Fort de cette découverte, on s’est dit: ensemencons les lacs de poissons prédateurs, et ainsi on aura moins d’algues! Entre 1987 et 1999, 2.7 millions de jeunes dorés jaunes (Walleye), 170 000 brochets et plus de 100 millions de tout petits brochets (northern pike) et  dorés ont été jetés dans le lac Mendota. La clarté de l’eau s’est améliorée.

Toutefois, la rumeur a vite circulé parmi les amateurs de pêche sportive, qui ont convergé en grand nombre vers le lac Mendota. La pression de pêche, 6 fois la normale, a amoindri l’impact de la biomanipulation.
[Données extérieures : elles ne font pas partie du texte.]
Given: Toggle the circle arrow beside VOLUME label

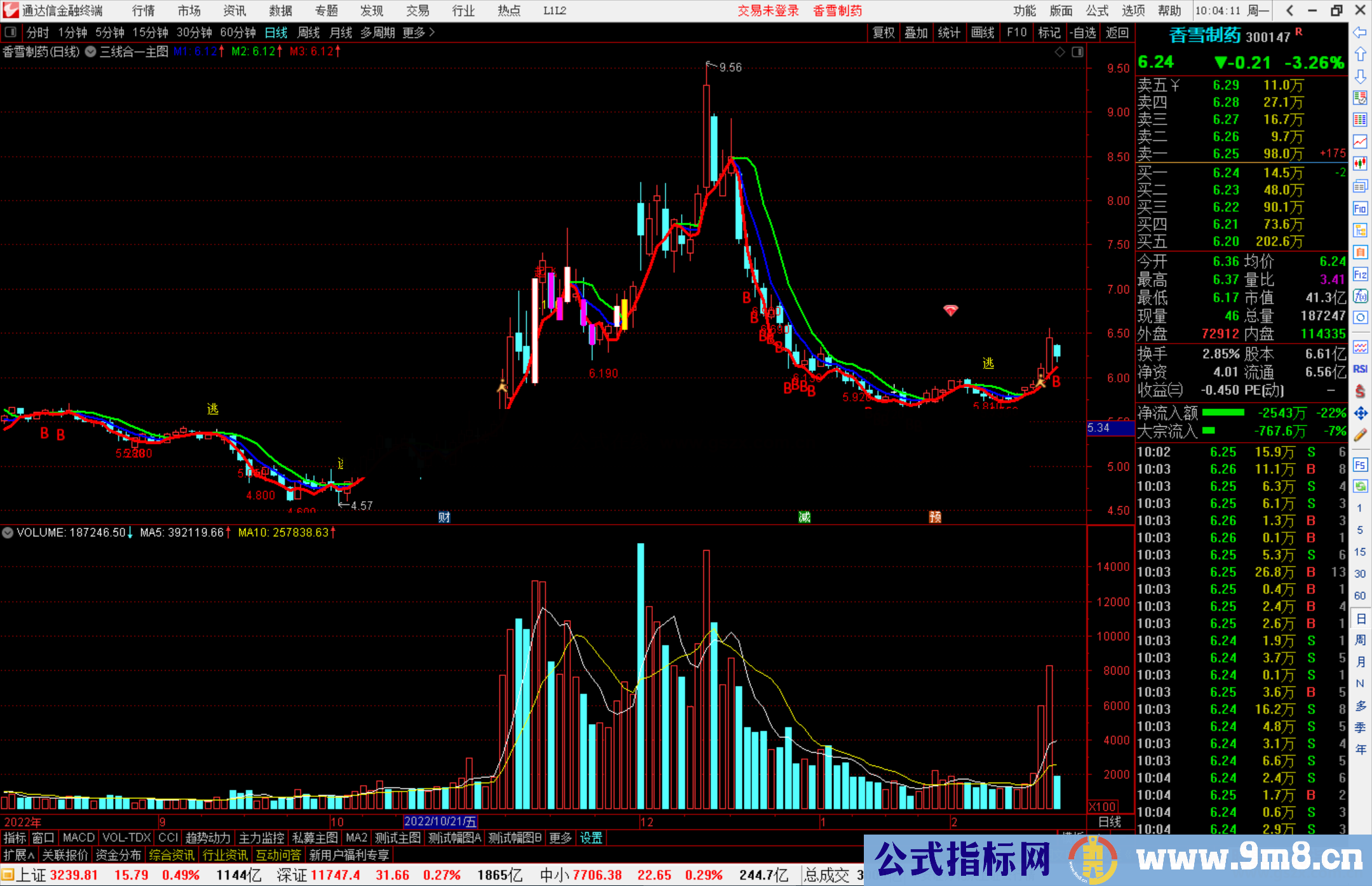Looking at the screenshot, I should pyautogui.click(x=8, y=532).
Aujourd’hui, les eaux des lacs sont en meilleur état qu’au début du XXe siècle, mais la population humaine grandissante (Madison étant la capitale du Wisconsin), et l’accumulation dans les sols saturés d’engrais font que même en stoppant la pollution, le ruissellement de surface lessiverait encore des nitrates et des phoshates pour plusieurs dizaines d’années (p.27).

Sur la carte suivante, les régions en rouge vif sont urbanisées, tandis que les beaux mauves représentent les terre humides, ces filtres naturels essentiels. Notez la grande surface des terres agricoles en jaune.

Madison - Usage du sol près des 4 lacs, carte réalisée par Tom Simmons, WDNR, tirée de la présentation de Lathrop (2009)

Des études récentes montrent que la restauration de la qualité de l’eau vaudrait 50 millions, en considérant les écosystèmes perdus.

Je vous encourage à consulter la belle présentation couleur de Richard C. Lathrop, Controlling Eutrophication in the Yahara Lakes: Challenges and Opportunities, présentée lors du Spring 2009 Community Environmental Forum UW-Madison Nelson Institute of Environmental Studies, en janvier 2009.

L’enquête progresse…
3 suspects

Revenons aux trois suspects dans cette affaire.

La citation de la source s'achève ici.